## Your instructions
Pick out every line in the items below that contains the word "Send", and copy each of those lines.

## Supplied entries
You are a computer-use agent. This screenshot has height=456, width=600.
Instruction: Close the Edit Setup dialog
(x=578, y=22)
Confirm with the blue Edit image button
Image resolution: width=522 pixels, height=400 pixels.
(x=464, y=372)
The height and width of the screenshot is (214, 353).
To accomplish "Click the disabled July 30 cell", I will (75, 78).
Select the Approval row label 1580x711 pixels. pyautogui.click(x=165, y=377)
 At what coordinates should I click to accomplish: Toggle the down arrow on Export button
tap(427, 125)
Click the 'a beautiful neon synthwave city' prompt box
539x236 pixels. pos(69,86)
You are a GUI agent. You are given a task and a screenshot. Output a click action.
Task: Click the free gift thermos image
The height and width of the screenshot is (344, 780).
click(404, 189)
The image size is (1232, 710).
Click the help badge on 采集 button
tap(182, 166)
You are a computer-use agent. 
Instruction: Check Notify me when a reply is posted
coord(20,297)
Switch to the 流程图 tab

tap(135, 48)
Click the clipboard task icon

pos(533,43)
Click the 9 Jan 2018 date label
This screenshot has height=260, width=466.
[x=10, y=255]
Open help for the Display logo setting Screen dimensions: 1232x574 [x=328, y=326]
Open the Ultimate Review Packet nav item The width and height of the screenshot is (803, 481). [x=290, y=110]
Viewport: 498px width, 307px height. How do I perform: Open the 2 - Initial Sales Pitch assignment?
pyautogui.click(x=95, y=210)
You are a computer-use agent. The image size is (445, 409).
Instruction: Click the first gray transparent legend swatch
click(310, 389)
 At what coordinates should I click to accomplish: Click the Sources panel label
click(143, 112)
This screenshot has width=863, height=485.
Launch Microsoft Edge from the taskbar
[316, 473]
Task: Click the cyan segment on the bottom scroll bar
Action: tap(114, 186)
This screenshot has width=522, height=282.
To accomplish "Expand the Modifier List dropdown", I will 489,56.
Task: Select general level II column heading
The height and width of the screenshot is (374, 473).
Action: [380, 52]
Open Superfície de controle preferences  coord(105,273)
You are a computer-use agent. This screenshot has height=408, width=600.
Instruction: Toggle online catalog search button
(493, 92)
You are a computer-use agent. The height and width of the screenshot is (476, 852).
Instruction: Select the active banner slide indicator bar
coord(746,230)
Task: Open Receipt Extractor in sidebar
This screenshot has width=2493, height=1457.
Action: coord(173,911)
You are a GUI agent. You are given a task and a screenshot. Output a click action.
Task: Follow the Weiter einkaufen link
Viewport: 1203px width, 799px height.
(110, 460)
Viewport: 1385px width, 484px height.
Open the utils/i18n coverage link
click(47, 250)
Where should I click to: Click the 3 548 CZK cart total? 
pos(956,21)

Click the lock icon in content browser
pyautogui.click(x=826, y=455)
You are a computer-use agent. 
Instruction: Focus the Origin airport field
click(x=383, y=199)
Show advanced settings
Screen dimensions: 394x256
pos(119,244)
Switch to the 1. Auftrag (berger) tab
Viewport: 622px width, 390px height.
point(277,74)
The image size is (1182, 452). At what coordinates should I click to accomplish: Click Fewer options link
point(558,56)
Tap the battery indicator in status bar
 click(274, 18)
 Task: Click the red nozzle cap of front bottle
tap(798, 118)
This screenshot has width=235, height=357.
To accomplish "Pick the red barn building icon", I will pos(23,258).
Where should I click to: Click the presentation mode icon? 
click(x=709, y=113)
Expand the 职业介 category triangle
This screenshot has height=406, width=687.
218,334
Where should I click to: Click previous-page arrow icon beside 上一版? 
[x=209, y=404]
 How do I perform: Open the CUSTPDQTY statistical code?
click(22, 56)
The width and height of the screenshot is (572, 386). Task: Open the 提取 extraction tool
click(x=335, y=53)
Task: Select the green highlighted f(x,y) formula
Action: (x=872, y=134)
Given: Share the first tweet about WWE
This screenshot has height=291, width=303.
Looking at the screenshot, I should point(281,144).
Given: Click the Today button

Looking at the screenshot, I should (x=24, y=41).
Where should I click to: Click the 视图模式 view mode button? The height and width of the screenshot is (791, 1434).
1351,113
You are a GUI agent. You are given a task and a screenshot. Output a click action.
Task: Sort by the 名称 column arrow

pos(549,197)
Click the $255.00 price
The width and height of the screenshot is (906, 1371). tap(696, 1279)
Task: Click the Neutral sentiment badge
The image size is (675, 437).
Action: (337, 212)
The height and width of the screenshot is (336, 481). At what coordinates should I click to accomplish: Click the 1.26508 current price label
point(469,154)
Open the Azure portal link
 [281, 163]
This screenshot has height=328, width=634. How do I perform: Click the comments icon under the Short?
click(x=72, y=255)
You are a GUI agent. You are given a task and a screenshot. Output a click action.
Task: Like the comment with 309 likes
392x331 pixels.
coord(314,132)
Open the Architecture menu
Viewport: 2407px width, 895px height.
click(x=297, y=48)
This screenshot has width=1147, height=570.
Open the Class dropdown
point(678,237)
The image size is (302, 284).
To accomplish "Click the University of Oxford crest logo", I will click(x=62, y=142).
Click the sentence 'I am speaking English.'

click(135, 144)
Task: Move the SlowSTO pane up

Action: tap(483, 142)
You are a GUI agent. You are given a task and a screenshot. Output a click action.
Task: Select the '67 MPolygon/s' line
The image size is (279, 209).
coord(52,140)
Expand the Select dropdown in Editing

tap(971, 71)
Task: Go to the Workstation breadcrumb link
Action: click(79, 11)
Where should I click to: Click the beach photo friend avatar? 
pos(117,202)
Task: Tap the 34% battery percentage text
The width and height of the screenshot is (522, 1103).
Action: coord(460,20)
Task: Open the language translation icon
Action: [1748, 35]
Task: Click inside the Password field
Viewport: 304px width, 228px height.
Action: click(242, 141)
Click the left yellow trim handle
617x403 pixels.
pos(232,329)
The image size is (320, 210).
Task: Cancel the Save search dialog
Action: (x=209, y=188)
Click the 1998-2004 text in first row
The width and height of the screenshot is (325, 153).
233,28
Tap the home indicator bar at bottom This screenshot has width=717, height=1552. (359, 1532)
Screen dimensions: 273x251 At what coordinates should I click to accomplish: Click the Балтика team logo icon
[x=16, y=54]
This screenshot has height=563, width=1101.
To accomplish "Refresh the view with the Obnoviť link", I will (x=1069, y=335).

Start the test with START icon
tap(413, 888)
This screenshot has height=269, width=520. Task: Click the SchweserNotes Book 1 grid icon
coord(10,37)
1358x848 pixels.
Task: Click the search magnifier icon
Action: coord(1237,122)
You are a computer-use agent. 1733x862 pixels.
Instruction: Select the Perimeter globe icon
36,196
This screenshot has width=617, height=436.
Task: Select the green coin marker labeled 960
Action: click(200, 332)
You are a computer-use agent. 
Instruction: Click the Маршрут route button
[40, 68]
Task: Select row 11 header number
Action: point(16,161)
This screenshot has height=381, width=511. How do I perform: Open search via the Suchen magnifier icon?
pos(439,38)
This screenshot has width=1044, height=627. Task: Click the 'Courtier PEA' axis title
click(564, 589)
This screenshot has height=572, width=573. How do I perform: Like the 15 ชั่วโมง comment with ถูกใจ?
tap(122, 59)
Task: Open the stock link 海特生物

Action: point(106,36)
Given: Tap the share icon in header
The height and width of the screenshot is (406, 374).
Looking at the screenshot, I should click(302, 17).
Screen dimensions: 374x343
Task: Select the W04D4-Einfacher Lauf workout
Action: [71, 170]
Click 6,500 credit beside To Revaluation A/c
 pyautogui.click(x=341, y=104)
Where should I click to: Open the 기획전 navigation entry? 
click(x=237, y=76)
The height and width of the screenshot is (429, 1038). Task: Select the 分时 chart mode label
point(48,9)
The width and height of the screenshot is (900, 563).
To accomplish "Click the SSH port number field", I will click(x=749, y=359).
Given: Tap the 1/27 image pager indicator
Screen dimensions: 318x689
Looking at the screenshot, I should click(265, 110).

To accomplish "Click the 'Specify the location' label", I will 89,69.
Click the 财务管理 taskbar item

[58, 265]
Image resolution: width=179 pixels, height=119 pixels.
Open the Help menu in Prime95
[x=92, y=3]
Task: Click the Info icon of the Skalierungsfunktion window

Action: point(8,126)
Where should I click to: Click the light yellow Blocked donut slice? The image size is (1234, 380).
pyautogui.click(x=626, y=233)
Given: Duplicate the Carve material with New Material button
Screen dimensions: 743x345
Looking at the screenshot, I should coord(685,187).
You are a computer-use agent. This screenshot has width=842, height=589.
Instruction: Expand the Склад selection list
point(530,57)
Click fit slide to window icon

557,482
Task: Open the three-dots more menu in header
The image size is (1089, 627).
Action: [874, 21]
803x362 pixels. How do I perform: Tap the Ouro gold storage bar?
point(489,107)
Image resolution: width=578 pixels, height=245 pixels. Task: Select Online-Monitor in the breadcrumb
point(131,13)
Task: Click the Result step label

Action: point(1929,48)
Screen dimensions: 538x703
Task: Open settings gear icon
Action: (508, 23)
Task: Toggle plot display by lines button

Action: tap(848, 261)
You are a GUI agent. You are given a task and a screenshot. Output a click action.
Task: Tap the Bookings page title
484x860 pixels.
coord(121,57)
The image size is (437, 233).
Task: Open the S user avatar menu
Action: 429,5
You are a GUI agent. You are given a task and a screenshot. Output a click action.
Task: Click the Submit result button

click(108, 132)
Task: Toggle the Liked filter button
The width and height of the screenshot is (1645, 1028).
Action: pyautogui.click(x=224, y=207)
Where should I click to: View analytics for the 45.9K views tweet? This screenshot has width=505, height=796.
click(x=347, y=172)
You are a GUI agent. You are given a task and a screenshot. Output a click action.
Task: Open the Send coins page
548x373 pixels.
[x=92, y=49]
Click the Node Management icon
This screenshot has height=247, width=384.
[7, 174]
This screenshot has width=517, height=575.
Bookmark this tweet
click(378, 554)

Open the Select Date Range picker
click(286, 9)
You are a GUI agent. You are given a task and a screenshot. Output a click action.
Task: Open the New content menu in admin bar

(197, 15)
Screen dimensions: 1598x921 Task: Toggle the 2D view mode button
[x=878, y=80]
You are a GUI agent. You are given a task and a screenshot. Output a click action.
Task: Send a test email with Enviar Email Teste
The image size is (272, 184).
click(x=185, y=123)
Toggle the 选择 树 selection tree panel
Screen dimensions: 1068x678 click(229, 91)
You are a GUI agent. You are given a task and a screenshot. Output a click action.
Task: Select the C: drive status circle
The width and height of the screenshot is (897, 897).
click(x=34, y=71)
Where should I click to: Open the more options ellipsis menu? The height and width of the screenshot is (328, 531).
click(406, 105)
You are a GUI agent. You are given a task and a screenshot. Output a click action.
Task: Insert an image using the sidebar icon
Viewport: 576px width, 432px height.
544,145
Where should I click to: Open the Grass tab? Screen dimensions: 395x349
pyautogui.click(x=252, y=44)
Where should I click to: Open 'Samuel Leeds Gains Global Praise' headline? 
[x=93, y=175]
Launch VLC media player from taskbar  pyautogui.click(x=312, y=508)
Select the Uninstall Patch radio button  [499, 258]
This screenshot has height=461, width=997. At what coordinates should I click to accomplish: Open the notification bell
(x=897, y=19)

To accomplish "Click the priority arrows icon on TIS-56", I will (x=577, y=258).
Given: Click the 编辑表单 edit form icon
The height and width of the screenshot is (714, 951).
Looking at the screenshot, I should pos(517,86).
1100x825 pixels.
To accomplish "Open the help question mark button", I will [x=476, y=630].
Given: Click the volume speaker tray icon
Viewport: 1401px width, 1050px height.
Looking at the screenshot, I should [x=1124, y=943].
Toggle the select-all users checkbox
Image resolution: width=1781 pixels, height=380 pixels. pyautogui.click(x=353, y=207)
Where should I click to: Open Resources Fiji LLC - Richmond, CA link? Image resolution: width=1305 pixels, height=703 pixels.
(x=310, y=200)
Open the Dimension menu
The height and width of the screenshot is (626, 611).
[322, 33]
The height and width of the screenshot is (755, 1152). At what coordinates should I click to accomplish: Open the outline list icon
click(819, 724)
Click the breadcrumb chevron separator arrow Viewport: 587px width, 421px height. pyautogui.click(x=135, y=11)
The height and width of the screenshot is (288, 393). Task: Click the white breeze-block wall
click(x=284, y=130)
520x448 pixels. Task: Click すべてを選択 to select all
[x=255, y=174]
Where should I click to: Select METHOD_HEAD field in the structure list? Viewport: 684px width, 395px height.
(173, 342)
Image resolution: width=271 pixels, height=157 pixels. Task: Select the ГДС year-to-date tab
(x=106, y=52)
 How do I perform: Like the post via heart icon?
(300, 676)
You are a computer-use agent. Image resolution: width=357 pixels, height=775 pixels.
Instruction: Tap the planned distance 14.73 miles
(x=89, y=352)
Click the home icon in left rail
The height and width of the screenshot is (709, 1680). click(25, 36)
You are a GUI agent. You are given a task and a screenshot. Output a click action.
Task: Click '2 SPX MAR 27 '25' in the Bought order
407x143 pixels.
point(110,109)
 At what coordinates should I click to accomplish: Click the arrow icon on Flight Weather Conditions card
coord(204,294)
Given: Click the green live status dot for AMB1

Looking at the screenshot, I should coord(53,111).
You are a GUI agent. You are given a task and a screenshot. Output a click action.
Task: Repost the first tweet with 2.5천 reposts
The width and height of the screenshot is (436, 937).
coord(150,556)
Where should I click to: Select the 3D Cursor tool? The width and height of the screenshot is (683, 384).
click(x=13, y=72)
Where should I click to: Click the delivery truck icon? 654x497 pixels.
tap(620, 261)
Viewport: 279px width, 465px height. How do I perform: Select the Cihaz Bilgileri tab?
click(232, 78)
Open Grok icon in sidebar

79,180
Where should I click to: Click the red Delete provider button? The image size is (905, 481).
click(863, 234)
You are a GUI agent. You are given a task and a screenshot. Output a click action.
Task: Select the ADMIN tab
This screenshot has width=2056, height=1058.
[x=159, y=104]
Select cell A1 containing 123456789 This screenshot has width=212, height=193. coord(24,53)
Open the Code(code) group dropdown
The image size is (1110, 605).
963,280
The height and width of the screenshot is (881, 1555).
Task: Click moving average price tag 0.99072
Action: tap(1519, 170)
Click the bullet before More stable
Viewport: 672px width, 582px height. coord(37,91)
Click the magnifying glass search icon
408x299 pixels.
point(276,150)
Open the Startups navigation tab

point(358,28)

## Solved exercise
Task: Open the Send coins page
Task: Send a test email with Enviar Email Teste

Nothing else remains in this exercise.